The image above is a public domain image from the Library of Congress collection. The photographer is Dorothea Lange. The woman in the 1936 photo is a 32-year old migrant pea-picker named Florence Thompson, shown with three of her seven children. It's part of a series of photos Lange took of migrant mothers. In an article some 24 years later Lange said that
She said that they had been living on frozen vegetables from the surrounding fields, and birds that the children killed. She had just sold the tires from her car to buy food. There she sat in that lean- to tent with her children huddled around her, and seemed to know that my pictures might help her, and so she helped me. There was a sort of equality about it.
We are increasingly preserving these fragile paper and glass and tin images to digital format, where they stand a better chance of long term survival, and a much greater audience. These images serve as historic primary sources that allow us, sometimes centuries later, to remember that history is something that happened to real people with real lives.
In the late 1880s an Italian photographer named Adolfo Farsari was atypically allowed access to Japan beyond the carefully controlled acces to ports and cities and officials to which Europeans were more often restricted. These photographs were then carefully and painstakingly hand-colored. You can read more about these fascinating images, and see them for yourself here.
There's been a number of such archival image collections lately that digital technology and the Web have made it possible for the collections to be shared. I've written here about how French filmmaker Claude Friese-Greene used a special color film process to capture films of London in 1927. A Russian photography name Sergei Mikhailovich Prokudin-Gorskii created a special process of using three images of the same subject, each taken with a color filter, and then combing them the create a color image, in much the same way three color strip films were made. Prokudin-Gorskii traveled throughout Russian taking photographs and developing them in his specially appointed railroad car.

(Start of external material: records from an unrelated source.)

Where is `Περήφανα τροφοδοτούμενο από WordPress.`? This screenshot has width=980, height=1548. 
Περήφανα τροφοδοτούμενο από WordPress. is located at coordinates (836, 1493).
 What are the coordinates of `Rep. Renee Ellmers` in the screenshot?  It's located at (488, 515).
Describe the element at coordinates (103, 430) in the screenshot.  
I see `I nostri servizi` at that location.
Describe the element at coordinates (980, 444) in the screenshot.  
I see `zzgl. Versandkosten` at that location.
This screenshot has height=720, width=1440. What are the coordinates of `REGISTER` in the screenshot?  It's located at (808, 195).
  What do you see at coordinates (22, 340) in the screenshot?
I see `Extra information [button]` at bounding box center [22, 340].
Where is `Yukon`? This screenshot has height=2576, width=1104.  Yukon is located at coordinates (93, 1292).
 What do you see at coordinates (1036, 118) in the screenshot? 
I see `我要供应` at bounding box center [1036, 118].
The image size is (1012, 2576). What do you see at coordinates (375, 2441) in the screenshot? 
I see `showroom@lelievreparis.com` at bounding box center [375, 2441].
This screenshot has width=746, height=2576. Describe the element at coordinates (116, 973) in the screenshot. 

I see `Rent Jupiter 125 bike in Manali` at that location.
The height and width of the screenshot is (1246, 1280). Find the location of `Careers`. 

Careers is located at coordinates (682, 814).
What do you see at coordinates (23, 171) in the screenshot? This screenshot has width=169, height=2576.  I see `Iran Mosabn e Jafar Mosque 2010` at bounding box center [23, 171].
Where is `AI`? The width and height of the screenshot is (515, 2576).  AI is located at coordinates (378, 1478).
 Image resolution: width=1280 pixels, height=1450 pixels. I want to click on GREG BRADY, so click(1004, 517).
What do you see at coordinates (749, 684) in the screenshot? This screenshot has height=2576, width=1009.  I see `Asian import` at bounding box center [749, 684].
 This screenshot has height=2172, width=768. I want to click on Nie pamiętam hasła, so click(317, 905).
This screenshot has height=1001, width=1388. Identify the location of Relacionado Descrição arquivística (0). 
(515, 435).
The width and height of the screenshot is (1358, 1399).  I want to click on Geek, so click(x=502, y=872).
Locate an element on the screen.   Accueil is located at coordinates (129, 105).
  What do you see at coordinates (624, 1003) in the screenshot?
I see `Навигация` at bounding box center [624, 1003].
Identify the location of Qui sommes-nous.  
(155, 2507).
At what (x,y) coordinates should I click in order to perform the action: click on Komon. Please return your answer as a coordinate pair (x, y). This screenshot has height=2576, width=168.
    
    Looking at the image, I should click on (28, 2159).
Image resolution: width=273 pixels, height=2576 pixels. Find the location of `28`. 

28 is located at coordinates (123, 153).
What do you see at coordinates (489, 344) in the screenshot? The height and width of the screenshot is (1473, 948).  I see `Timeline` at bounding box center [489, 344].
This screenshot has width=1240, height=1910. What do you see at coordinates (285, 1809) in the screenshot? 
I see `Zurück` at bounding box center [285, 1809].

The images capture a way of life that even Prokudin_Groskii was aware was almost gone You can see and read about his images here.
There are also a number of public archives online, though many of them do restrict the use of the images, you can browse freely. The Smithsonian has a public archive here. Image sharing service Flickr, a Yahoo subsidiary, has a Flickr Commons area for public archives. Participating institutions include the Library of Congress, the Smithsonian, many universities, and state and national libraries from Australia, Scotland, Wales, France and elsewhere. The restrictions on the images are all clearly posted, if there are any. These collections are fascinating and should be more utilized and known than they are.